Task goal
Retype each entry below exactly. Do not carry any image over.

Dataset entries
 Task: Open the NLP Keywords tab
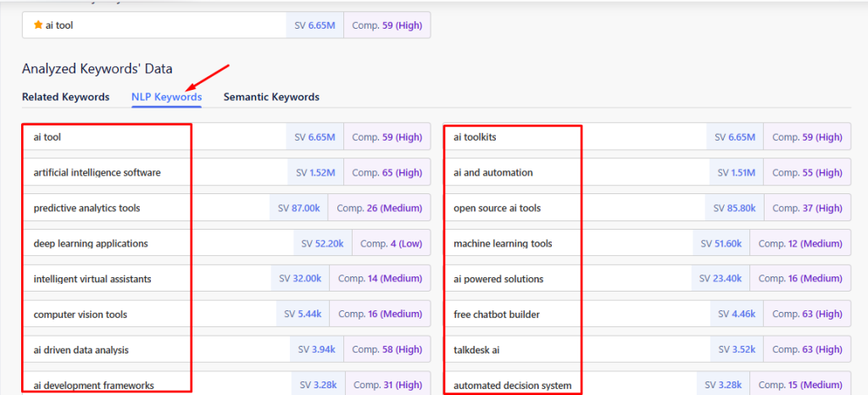click(166, 97)
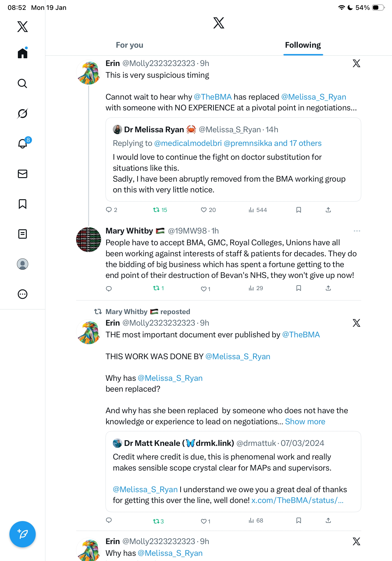Image resolution: width=392 pixels, height=561 pixels.
Task: Go to Home in the sidebar
Action: point(22,53)
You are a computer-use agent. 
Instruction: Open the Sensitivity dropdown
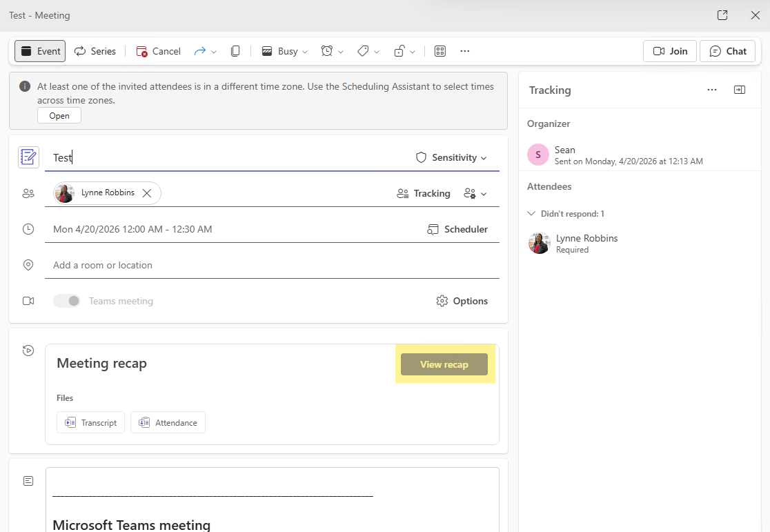pos(451,157)
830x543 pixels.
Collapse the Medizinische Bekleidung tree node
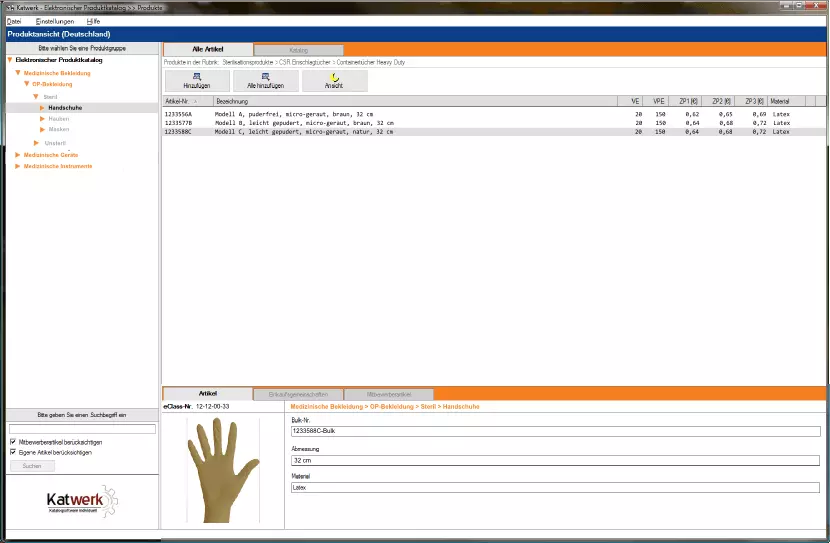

Answer to this exercise
 Task: Open the NLP Keywords tab
click(166, 97)
Image resolution: width=392 pixels, height=561 pixels.
Task: Go to Home in the sidebar
Action: point(22,53)
You are a computer-use agent. 
Instruction: Open the Sensitivity dropdown
pos(451,157)
830x543 pixels.
Collapse the Medizinische Bekleidung tree node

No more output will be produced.